▶ **Your goal**: Quote exactly and only this range of lines in the data below: the line that holds "This screenshot has width=1348, height=621." to the line that holds "Task: Bookmark page with the star icon", both included.

<<<<

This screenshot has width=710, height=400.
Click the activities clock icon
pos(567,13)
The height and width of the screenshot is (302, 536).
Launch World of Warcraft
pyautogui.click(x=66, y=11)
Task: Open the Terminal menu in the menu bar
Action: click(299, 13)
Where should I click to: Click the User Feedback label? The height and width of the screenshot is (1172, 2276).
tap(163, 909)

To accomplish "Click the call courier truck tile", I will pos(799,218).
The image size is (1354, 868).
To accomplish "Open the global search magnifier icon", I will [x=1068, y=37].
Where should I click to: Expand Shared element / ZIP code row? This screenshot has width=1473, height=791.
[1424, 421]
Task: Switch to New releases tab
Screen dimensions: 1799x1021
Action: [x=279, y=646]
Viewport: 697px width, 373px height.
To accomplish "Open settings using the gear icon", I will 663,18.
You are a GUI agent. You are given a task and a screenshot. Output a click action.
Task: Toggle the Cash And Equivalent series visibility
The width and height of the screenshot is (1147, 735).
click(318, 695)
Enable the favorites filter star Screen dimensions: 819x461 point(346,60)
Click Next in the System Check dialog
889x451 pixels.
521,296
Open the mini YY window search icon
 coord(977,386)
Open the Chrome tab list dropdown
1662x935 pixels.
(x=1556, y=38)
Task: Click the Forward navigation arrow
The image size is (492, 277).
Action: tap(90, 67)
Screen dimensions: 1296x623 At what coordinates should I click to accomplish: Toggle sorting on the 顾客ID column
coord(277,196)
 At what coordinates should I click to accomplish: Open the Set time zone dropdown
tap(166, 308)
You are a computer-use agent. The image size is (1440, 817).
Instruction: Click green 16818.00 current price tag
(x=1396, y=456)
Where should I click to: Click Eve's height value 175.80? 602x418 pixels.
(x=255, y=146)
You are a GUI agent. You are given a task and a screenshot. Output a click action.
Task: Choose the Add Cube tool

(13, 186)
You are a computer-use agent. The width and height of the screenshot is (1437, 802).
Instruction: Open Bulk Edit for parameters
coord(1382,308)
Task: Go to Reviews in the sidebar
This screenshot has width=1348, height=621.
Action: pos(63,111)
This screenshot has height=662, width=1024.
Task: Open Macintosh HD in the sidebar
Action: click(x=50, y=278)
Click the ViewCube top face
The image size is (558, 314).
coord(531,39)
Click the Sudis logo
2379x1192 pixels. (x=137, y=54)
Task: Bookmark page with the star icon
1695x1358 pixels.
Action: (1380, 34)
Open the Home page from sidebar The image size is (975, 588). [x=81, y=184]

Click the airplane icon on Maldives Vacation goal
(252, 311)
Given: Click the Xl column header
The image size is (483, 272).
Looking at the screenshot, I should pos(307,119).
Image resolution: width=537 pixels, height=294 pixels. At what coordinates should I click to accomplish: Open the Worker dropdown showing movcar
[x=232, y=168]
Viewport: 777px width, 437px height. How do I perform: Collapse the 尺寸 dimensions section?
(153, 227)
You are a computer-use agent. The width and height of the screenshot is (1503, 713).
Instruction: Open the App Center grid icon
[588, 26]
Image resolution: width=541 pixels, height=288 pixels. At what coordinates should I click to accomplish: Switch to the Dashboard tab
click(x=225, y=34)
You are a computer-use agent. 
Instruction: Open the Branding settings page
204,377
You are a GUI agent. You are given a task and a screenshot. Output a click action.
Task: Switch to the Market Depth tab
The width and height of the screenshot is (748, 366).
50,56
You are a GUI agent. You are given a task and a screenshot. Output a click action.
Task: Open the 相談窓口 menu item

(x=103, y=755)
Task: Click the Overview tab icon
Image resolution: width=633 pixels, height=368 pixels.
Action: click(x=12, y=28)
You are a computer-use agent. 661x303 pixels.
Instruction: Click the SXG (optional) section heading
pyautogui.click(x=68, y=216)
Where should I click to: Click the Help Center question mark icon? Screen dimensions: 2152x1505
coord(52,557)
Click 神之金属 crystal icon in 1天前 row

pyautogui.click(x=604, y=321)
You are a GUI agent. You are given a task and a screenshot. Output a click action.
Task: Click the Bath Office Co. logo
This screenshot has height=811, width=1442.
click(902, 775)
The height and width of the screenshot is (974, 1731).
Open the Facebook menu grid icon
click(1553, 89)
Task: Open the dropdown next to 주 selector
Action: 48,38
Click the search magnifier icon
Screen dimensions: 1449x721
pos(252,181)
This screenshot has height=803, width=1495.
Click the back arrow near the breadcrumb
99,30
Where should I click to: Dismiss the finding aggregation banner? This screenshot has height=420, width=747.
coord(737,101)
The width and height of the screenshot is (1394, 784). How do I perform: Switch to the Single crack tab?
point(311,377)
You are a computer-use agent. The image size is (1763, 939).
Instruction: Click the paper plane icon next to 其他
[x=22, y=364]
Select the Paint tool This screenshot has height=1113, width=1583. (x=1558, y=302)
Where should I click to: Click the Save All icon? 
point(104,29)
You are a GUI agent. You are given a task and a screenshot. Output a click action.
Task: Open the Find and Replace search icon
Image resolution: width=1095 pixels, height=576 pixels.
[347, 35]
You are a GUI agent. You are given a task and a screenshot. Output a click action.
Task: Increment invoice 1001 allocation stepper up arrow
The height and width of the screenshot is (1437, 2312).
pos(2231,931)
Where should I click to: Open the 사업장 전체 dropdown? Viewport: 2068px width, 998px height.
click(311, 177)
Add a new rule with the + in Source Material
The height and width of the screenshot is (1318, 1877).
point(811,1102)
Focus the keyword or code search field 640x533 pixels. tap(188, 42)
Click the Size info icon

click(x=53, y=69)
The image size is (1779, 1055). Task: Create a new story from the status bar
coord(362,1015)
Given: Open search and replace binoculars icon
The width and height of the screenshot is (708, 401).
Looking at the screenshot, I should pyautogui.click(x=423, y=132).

>>>>

▶ **Output for this exercise**:
This screenshot has width=1348, height=621.
Action: pos(63,111)
This screenshot has height=662, width=1024.
Task: Open Macintosh HD in the sidebar
Action: click(x=50, y=278)
Click the ViewCube top face
The image size is (558, 314).
coord(531,39)
Click the Sudis logo
2379x1192 pixels. (x=137, y=54)
Task: Bookmark page with the star icon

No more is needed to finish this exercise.